ROCCA BUSAMBRA, LUCE DEL MONDO DI GIACOMO GIARDINA


Uno sguardo alla natura ed alla poesia di una delle più sorprendenti aree di pregio ambientale della provincia di Palermo 


Una veduta delle pendici di Rocca Busambra
nella zona di Valle Agnese.
Le fotografie del post sono di ReportageSicilia


Con la sua imponente massa calcarea ed il suo verdissimo ed impenetrabile bosco della Ficuzza ( ricco di lecci, roverelle, castagni e sugheri ) la Rocca Busambra offre uno degli angoli più sorprendenti della Sicilia.
Il paesaggio infatti domina completamente la scena, affermando la forza della natura rispetto all'intervento devastatorio dell'uomo, che pure in passato ha prodotto disboscamenti, bracconaggio ed incendi.
La realtà odierna di Rocca Busambra non è così troppo diversa da come venne descritta nel 1975 dall'opera "Monti d'Italia, Sicilia e Sardegna", edita dall'ENI con il coordinamento di Errico Ascione e Italo Insolera:

"L'aspetto più caratteristico e interessante della Rocca Busambra è certo quello che riguarda i vari ambienti naturali che si sovrappongono, emergendo dal grigio e monotono paesaggio pliocenico che la circonda, per lo più tenuto a pascolo o coltivato a cereali.

▶ Righe estratte:
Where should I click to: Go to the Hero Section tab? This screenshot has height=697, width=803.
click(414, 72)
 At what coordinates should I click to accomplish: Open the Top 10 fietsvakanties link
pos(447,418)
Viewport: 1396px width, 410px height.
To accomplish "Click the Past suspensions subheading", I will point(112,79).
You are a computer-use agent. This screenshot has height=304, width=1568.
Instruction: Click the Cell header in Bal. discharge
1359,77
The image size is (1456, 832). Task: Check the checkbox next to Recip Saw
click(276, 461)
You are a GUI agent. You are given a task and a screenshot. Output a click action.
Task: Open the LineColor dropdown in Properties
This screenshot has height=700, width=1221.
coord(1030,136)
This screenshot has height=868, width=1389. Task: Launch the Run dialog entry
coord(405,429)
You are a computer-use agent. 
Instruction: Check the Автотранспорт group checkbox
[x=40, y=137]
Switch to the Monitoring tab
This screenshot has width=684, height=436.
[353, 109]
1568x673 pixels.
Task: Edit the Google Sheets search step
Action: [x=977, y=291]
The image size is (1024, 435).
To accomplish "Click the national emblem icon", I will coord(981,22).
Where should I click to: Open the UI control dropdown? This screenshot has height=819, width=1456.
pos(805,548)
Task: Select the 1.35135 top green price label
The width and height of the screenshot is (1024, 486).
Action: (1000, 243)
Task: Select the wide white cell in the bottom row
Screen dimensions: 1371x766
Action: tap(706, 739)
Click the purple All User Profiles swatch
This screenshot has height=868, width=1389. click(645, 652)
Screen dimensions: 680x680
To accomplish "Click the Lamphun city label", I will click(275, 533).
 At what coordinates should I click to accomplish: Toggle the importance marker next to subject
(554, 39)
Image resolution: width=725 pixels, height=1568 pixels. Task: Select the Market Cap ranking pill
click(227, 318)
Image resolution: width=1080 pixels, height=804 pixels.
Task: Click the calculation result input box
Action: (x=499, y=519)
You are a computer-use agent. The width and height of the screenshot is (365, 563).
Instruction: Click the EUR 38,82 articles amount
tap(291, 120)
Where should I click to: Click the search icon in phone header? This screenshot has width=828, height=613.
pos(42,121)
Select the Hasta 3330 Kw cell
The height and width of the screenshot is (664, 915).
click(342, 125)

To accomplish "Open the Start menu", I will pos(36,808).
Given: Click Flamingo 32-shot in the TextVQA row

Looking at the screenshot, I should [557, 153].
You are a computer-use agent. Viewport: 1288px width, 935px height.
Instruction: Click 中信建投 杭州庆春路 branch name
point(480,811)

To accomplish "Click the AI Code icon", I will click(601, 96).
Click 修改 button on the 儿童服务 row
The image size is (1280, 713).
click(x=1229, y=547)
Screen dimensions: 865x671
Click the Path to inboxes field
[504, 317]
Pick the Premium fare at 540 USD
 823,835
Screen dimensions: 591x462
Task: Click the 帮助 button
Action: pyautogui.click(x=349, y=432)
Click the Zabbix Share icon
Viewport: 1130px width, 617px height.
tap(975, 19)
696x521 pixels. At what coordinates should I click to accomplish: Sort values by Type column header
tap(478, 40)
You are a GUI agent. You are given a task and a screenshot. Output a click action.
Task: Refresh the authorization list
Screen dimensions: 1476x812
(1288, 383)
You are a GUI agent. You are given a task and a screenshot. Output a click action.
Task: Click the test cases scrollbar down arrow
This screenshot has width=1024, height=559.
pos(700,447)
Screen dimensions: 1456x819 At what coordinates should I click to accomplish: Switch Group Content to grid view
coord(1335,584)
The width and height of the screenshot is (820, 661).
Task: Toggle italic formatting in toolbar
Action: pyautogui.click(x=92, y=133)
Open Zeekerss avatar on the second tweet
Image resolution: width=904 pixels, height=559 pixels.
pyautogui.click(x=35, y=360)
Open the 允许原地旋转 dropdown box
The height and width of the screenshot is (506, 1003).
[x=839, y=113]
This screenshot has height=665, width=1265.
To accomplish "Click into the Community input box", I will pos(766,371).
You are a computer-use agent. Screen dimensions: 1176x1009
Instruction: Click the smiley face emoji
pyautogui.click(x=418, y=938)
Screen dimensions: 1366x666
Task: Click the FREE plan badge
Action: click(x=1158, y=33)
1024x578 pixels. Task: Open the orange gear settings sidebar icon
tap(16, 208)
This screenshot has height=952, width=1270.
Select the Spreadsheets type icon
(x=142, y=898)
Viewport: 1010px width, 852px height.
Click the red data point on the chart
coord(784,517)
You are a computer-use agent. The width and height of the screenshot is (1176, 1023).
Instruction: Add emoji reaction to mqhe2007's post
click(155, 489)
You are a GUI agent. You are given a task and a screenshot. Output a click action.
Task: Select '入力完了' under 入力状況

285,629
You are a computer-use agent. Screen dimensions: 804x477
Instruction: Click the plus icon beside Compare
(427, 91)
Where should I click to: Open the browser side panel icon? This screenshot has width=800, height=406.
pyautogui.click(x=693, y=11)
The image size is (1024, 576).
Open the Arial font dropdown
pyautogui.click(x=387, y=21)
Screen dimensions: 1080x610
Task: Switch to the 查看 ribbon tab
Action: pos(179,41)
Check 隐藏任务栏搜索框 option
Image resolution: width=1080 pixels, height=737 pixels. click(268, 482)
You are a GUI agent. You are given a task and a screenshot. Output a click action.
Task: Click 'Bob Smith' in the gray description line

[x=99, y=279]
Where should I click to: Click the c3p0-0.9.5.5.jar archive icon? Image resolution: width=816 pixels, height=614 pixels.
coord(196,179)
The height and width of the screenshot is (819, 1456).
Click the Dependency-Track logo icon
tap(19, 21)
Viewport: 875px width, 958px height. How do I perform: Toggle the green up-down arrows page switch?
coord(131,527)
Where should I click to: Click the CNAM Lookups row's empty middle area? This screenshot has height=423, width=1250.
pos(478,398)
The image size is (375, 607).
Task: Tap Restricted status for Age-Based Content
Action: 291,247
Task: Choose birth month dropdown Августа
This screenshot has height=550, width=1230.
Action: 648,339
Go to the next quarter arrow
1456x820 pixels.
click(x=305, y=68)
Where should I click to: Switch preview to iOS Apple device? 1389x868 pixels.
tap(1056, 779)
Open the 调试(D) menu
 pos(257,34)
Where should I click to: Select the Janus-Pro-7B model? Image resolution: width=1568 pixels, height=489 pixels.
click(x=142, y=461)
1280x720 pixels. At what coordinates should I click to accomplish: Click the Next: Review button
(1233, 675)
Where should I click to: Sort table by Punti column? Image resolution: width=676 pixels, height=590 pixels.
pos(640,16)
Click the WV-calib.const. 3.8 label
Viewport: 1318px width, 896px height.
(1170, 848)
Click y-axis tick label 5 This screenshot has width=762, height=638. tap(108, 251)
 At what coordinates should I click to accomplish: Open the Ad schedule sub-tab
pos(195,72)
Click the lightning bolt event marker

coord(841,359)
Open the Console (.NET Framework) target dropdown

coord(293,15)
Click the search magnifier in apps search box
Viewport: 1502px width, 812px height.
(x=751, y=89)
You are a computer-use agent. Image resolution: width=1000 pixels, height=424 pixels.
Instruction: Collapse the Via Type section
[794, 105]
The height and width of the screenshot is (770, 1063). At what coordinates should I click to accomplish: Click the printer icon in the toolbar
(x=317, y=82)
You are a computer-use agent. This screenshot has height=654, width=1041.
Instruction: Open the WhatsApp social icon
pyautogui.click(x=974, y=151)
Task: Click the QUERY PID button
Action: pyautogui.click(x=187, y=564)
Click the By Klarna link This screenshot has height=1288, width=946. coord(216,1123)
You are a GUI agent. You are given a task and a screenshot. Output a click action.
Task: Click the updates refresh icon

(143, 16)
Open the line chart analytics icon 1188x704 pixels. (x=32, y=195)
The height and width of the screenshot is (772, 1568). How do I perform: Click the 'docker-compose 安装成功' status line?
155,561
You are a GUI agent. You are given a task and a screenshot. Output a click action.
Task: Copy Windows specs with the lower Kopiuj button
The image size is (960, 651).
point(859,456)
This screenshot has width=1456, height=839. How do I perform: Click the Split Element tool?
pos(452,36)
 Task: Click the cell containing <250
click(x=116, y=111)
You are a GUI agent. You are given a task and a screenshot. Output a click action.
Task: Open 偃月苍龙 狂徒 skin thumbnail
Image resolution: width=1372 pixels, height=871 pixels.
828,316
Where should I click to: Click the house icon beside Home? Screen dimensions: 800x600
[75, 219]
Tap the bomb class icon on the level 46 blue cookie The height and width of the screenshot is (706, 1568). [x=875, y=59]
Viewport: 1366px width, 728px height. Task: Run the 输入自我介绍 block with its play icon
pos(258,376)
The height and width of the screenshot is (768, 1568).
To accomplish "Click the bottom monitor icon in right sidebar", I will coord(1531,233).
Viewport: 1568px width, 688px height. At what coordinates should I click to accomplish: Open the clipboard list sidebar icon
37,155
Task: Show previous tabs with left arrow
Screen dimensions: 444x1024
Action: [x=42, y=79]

▶ Azioni richieste:
1. Riassumi in tre frasi il testo su Rocca Busambra.
2. Trascrivi parola per parola il passo del testo su Rocca Busambra compreso tra "Il paesaggio infatti" e "bracconaggio ed incendi.", estremi inclusi.
Le righe non hanno alcun ruolo qui.

▶ Risposte:
1. Con la sua imponente massa calcarea e il bosco della Ficuzza, ricco di lecci, roverelle, castagni e sugheri, la Rocca Busambra è uno degli angoli più sorprendenti della Sicilia. Qui il paesaggio afferma la forza della natura sull'intervento dell'uomo, che in passato ha prodotto disboscamenti, bracconaggio e incendi. La realtà di oggi non è molto diversa da come la descrisse nel 1975 l'opera "Monti d'Italia, Sicilia e Sardegna", edita dall'ENI, che ne indicava come aspetto più caratteristico i vari ambienti naturali sovrapposti, emergenti da un paesaggio pliocenico grigio e monotono, per lo più tenuto a pascolo o coltivato a cereali.

2.
Il paesaggio infatti domina completamente la scena, affermando la forza della natura rispetto all'intervento devastatorio dell'uomo, che pure in passato ha prodotto disboscamenti, bracconaggio ed incendi.